Di trama in trama
Oggi qui piove. Voglia di far qualcosa zero. Pensieri nella testa pochi e sonnacchiosi. Tra questi, uno si è fatto strada senza alcuna difficoltà e questo ovviamente non significa che sia una genialata.
Avendo qualcuno fatto notare che l'incipit di mia modestissima creazione ospitato più sotto si presta a diverse continuazioni, mi chiedo se abbiate voglia e tempo da perdere per azzardare brevissimamente una trama.
Vogliate credere che non è un modo per sfruttare le idee altrui e farne il libro del secolo. Non ho né il fegato, né le energie, né la disciplina necessaria (lasciamo stare poi il talento) per scrivere nemmeno il libro del giorno.
Consideratelo un giochino da giorno di pioggia o da caldo pomeriggio, se siete al sole. Sono ammessi tutti i generi. Dal poliziesco al demenziale.
Se riporto nuovamente il mio incipit qui non è per smodato protagonismo, ma per evitarvi di andare a rileggerlo più sotto.
C’è gente che muore senza far rumore.
Se i loro corpi evaporassero con abiti, effetti personali e tutto, forse si perderebbe traccia della loro esistenza. Per lo più sono vecchi. Senza più un’anima che ne reclami la compagnia. Soli.

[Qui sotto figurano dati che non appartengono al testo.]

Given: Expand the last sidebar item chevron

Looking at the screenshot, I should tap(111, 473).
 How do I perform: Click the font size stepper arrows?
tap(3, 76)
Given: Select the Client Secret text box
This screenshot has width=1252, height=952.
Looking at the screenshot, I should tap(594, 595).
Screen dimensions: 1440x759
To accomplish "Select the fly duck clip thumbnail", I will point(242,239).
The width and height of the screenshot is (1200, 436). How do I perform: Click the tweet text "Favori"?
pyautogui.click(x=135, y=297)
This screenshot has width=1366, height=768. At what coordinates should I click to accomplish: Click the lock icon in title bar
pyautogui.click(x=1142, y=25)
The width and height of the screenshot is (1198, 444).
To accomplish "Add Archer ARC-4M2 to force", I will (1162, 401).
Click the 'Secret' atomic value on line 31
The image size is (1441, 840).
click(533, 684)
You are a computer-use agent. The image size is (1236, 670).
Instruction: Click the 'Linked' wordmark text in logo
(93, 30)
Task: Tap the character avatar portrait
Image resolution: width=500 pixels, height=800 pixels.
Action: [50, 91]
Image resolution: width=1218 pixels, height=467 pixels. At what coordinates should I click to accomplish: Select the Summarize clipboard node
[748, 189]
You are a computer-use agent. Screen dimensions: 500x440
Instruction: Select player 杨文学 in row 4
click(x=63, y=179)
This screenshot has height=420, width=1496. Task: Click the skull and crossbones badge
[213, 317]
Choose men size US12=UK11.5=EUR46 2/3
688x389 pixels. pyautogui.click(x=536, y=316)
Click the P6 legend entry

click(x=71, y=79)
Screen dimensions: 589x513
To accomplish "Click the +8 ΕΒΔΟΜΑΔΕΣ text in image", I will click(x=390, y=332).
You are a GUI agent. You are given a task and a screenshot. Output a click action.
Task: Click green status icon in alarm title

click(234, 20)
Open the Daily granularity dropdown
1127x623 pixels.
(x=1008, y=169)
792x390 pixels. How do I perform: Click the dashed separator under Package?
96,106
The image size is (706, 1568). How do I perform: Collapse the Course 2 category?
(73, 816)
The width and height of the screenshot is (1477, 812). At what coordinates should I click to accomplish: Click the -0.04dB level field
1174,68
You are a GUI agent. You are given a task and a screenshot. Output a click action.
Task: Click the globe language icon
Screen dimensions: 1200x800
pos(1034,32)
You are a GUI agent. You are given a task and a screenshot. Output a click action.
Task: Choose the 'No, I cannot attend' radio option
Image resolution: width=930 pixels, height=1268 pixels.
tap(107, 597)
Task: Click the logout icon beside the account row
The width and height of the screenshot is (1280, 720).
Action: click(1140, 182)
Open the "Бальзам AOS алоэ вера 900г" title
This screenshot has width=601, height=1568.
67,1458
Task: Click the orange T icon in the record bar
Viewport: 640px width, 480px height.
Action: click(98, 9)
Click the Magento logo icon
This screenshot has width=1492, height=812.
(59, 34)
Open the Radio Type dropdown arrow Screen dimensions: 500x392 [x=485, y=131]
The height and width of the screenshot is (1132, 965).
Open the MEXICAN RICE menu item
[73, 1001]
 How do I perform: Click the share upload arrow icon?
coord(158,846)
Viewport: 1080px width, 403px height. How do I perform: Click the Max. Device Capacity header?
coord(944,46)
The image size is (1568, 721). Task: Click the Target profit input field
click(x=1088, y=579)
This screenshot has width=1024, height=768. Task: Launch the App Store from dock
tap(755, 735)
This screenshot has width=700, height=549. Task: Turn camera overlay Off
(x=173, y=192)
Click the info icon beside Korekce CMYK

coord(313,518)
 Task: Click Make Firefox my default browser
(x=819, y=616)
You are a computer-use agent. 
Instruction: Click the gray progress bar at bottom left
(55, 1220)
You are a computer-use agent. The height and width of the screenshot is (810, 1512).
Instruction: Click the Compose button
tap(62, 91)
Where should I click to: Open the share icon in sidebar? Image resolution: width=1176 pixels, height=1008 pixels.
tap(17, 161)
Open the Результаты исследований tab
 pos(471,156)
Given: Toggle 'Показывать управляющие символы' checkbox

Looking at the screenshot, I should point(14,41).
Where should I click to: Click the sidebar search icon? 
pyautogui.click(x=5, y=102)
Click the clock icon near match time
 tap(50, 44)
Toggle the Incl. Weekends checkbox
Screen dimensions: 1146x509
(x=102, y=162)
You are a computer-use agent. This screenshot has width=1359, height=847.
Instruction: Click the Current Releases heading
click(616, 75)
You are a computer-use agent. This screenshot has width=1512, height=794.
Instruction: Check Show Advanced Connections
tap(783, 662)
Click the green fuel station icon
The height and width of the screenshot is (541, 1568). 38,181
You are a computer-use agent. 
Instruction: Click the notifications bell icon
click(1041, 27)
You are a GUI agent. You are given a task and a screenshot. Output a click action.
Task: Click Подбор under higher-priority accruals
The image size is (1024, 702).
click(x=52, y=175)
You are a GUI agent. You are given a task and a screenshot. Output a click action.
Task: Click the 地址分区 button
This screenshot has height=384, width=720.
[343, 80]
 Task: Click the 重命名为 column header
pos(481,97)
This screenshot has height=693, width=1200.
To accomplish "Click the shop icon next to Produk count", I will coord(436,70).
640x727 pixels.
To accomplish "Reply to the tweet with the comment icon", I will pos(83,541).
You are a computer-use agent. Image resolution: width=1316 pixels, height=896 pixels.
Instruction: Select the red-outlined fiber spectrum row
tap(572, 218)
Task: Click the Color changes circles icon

Questo lo abbiamo trovato su una panchina del parco. Seduto composto, le mani in grembo, la testa appena reclinata sul petto. Come se dormisse, si dice sempre così, no? Era un vecchio ossuto con i capelli bianchi ancora folti e le sopracciglia cespugliose. Lo abbiamo sollevato e deposto sulla lettiga. Pesava quanto un ramoscello secco. Gli abbiamo composto le mani sul petto, così per una parvenza di dignità. Lo facciamo sempre, anche se poi ci sarà l’autopsia. E’ stato allora che ce ne siamo accorti. La sinistra era chiusa ostinatamente attorno a qualcosa. L’abbiamo aperta piano, un dito dopo l’altro finché sul palmo aperto non è apparso un bottone di madreperla azzurro ancora cucito ad piccolo brandello di seta dello stesso colore. Quel che restava di un vestito da donna.